深度学习实现缺陷检测算法汇总 (English)

Generated: 2026-06-20 20:26:16

---

Let me tell you a true story.

A couple days ago, someone came up to me again: "Bro, is deep learning actually any good for defect detection?"

You have to understand—I've been in this field for almost ten years, and I've heard that question hundreds of times. Every time I hear it, it gives me a headache. Because there's no simple "yes" or "no" answer.

The real answer? It all depends on how you use it.

Which reminds me of when I first got into this back in 2016. The client wanted us to detect defects on fabric. We tried traditional machine vision—man, tweaking parameters until you question your existence. Every time we switched to a different fabric, we had to recalibrate everything from scratch. It drove us crazy.

Eventually we came up with an idea: chop the big image into small patches and feed them into a CNN for classification. The results were a little better, but the speed? So slow that the production line workers could stand there and doze off.

Today I'm going to walk you through the whole evolution of deep learning–based defect detection, from beginning to end. I'll tell you what are the pitfalls, what still works, and what you should never touch—all of it.

---

How did people first do it back in the day? In 2016 there was a paper titled "A fast and robust convolutional neural network-based defect detection model in product quality control." Fancy title, but the approach was actually pretty simple: cut the big image into small tiles, send each tile into a CNN to classify it as normal or defective, and use a sliding window during inference.

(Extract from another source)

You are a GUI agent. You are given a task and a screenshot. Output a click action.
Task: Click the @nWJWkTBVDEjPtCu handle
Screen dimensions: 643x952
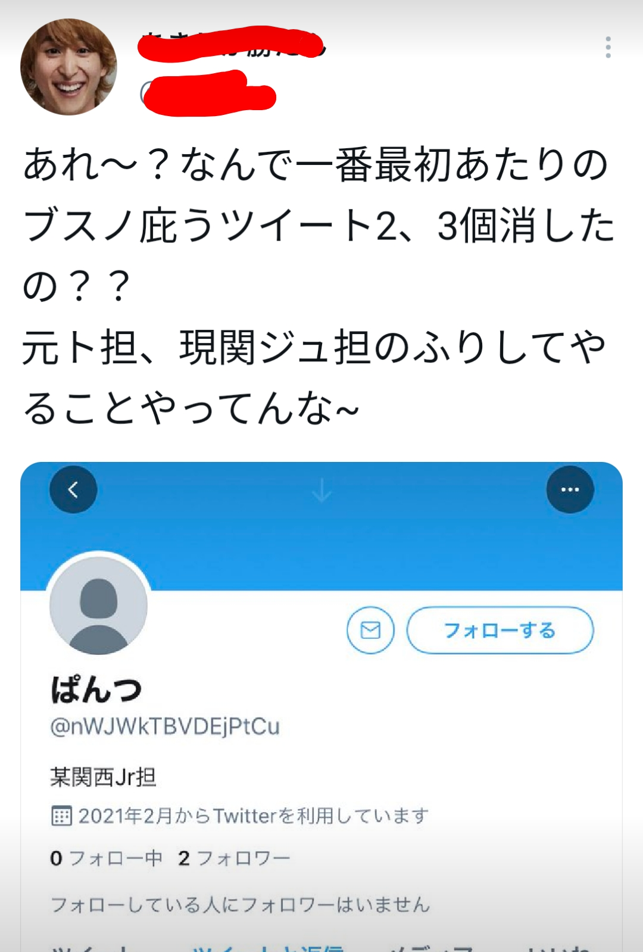pos(165,726)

I actually tried this on that fabric project. The accuracy was okay—I mean, it was just image classification, you could grab VGG or ResNet and get a solid 80%. But for a 2000×2000 pixel image, with a stride of 32, you'd have to run thousands of inferences! One image took tens of seconds—the production line totally rejected it. This method only works for offline spot checks, or where defects are extremely sparse. If you want to use it on a conveyor belt? Better change your thinking.

Then in 2017, a paper on detecting fasteners in overhead line hardware used a three-stage SSD: first SSD to locate the main structural parts, then SSD within those parts to detect fasteners, and finally crop the fasteners and use a classification network to determine if they were missing. I saw a similar idea in a railway project: coarse-to-fine, filtering layer by layer. It sounded perfectly logical for industrial applications.

But in practice? Each stage introduced missed detections, and the miss rates stacked up. The final performance was terrible. Plus, it wasn't end-to-end—you had to tune three networks serially, and every time you switched scenarios you had to start over. From an engineering standpoint, two-stage detectors (Faster R-CNN) or single-stage ones (YOLO, SSD) are sufficient. A three-stage approach is more suited for padding a publication.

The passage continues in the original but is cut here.